**What is expected**
Restate word for word every entry that appears below, skipping its pictures.

**Listed records**
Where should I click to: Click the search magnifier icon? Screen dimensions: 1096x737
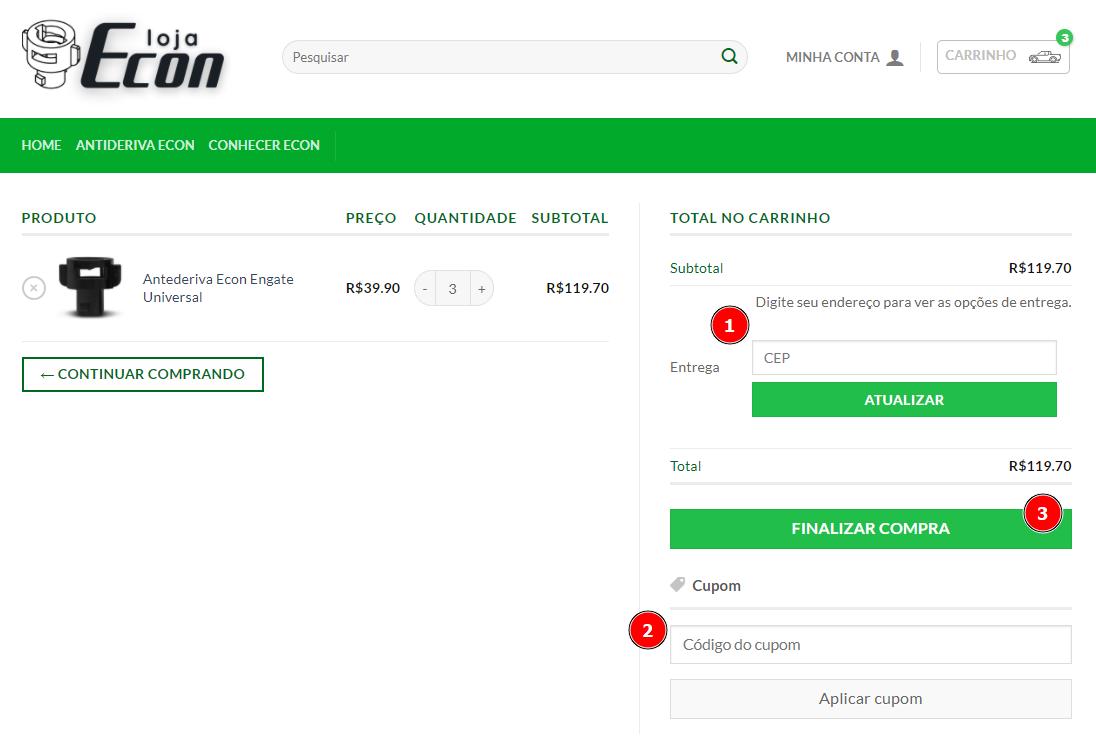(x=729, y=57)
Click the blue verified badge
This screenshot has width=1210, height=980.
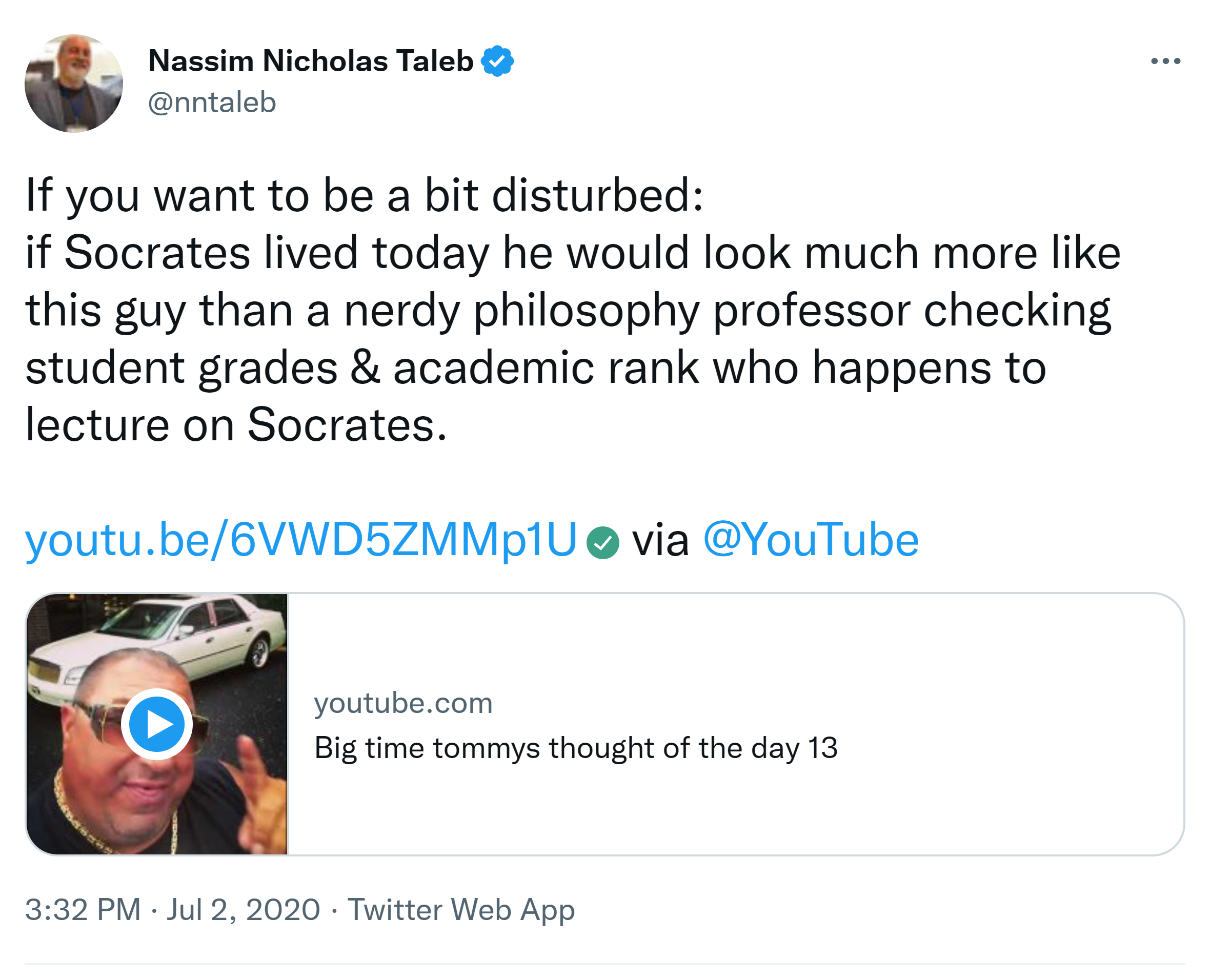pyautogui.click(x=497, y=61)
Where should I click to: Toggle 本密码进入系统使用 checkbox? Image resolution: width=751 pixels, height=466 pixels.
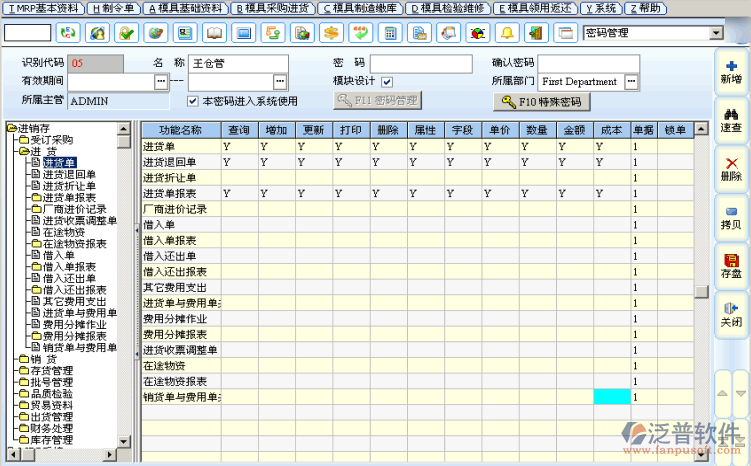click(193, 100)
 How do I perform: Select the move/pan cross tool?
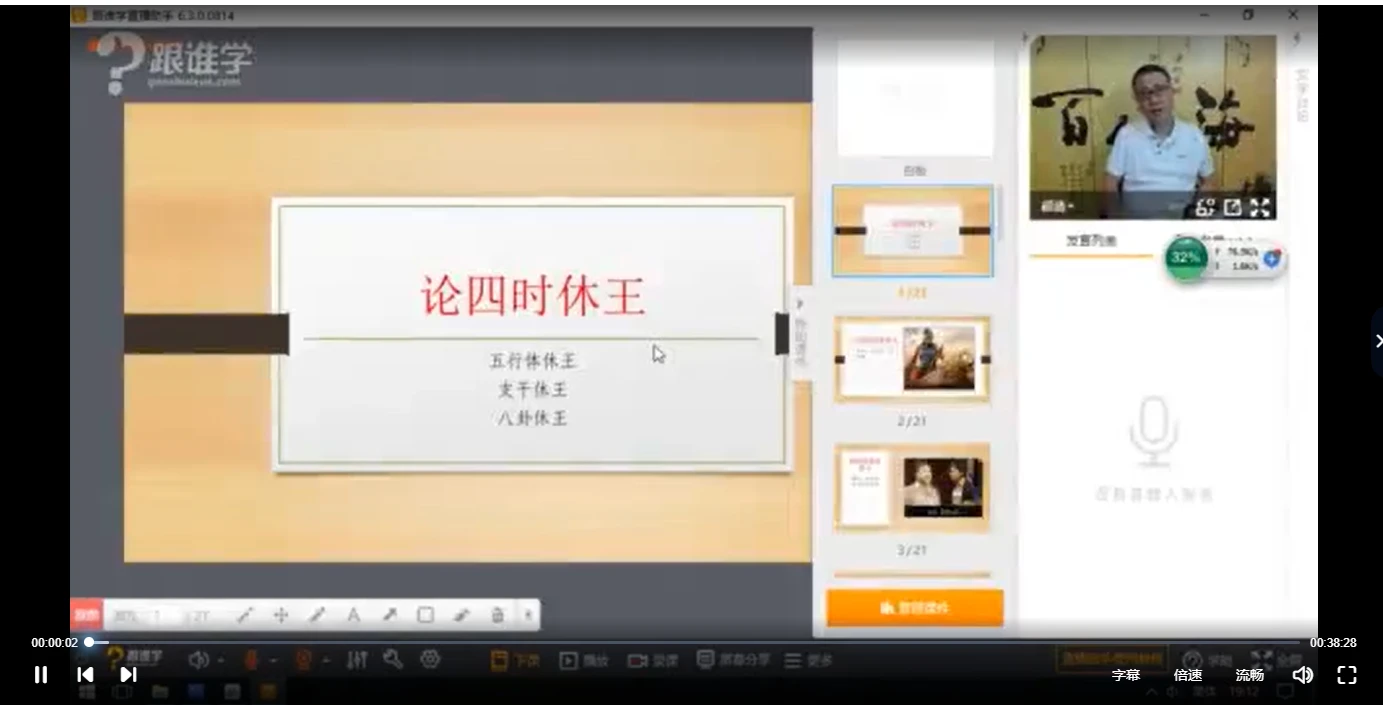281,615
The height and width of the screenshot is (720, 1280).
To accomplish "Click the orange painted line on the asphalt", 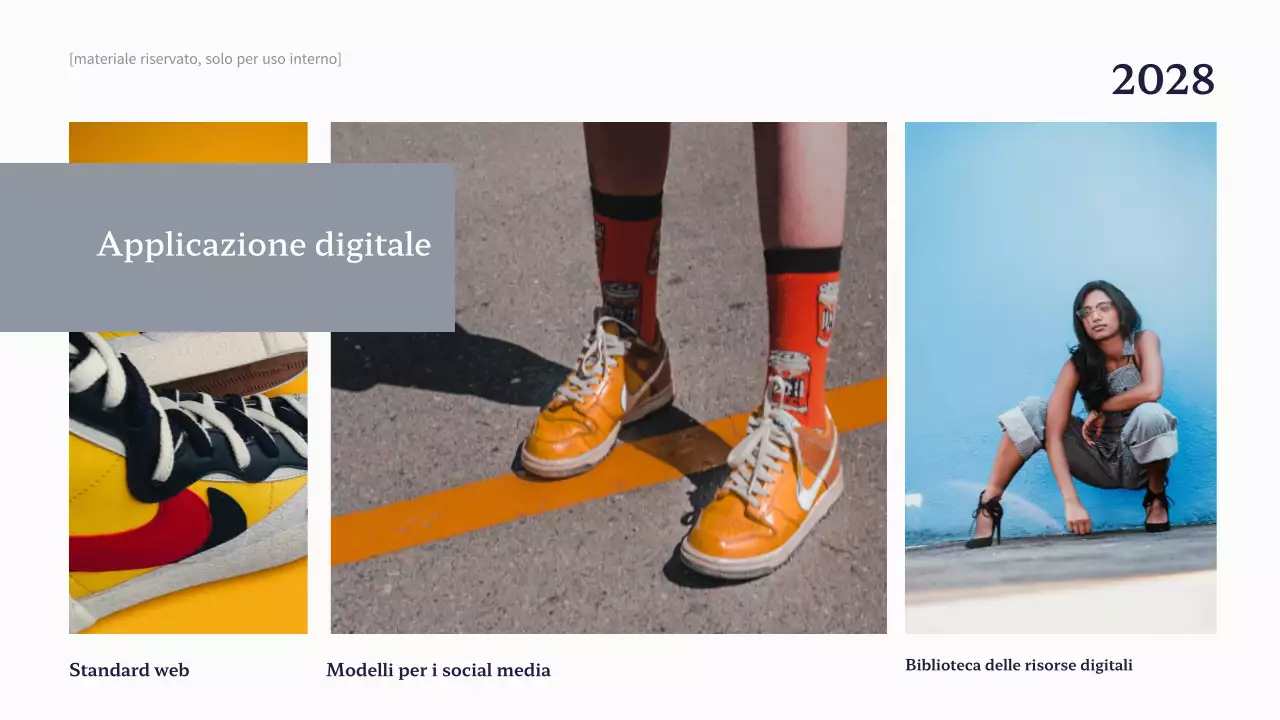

**Written answer**
Where should I click to: Click the search magnifier icon? Screen dimensions: 1096x737
(x=729, y=57)
Click the blue verified badge
This screenshot has width=1210, height=980.
pyautogui.click(x=497, y=61)
Where should I click to: Toggle 本密码进入系统使用 checkbox? Image resolution: width=751 pixels, height=466 pixels.
click(193, 100)
 How do I perform: Select the move/pan cross tool?
281,615
The height and width of the screenshot is (720, 1280).
To accomplish "Click the orange painted line on the asphalt", 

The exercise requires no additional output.